EXTRAIT:

-----

Dans l'ouvrage Comment parvient-on à des connaissances des mondes supérieurs ?[2], il est question qu'au moment où l'on s'élève dans le monde spirituel - et tout être humain est, nous le savons, dans le monde spirituel, il s'agit là seulement d'une reconnaissance de ce qui existe toujours-, cette unité confortable de l'être humain cesse, dans laquelle nous vivons dans le monde physique. L’être humain s'engage dans des scissions ; abstraction faite des scissions qui y sont mentionnées et qu'on peut observer après la rencontre du gardien du Seuil, certaines autres scissions se font, par exemple celle qui doit être d'une importance profonde pour toute la vie de notre intériorité. Nous devons reconnaître que le peuple dans lequel nous nous trouvons justement dans une incarnation déterminée et vis-à-vis duquel nous avons à faire notre devoir, à apporter pleinement notre amour, se trouve placé dans tout le processus d'évolution de la Terre. Nous devons nous rendre compte que, dans la mesure où nous sommes aussi des entités spirituelles dans notre je et notre corps astral, nous appartenons réellement à toute l'humanité et devons ressentir dans nos impulsions de l'empathie avec l'humanité entière. Et la supposition que la science de l'esprit admettrait que dans son cadre nous vivions dans une unilatéralité ne correspond pas à la réalité, mais nous devons pouvoir mettre en parfaite harmonie ces deux aspects de notre être.
Nous devons être au clair sur le fait que - quoique, en tant qu'êtres humains de l'incarnation présente, même si nous pratiquons la science de l'esprit, nous puissions aimer notre peuple comme quiconque est capable d'aimer son peuple - par le ressentir nous mettons en harmonie ce qui nous unit à l'humanité entière. Et la science de l'esprit est précisément l'élévation à cette union avec l'humanité entière, parce qu'elle nous apprend que nous sommes en relation avec l'humanité entière dans notre je et notre corps astral. Créer une harmonie entre des contrastes, c'est ce que la science de l'esprit exige de plus en plus de celui qui y entre avec sérieux et dignité.

-----

LISTE DES ENREGISTREMENTS:
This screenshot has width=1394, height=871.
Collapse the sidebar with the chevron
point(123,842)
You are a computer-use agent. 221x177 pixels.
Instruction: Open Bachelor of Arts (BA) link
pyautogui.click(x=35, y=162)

-----

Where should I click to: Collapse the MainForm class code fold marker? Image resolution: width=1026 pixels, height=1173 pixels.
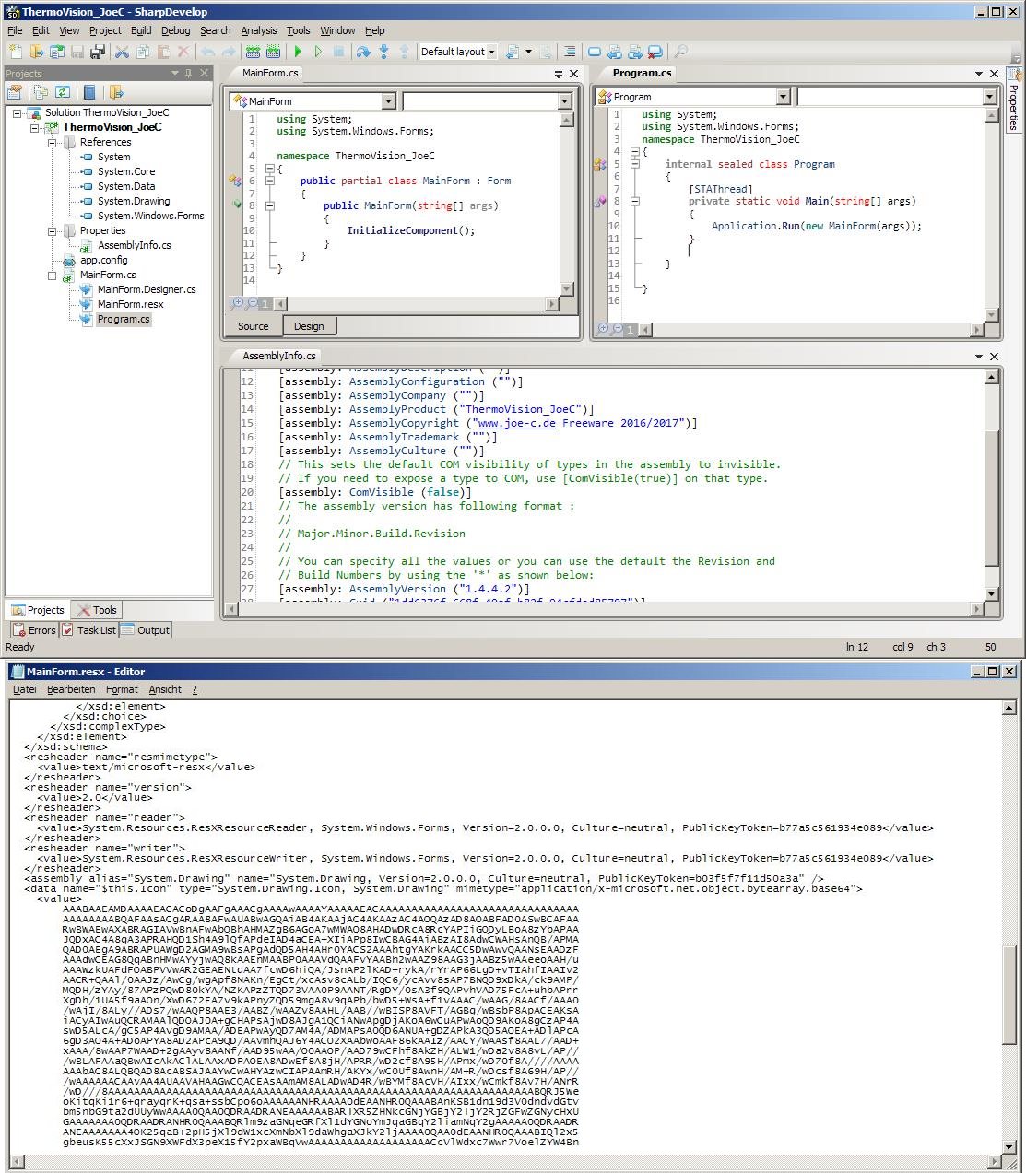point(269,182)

-----

Dans l'extrait sur la science de l'esprit, relevez chaque occurrence de « nous devons ». Pour chacune, donnez l'infinitif qui la suit immédiatement, avec son éventuel pronom réfléchi. La liste ci-dessus est sans rapport avec l'extrait.

reconnaître ; nous rendre ; pouvoir ; être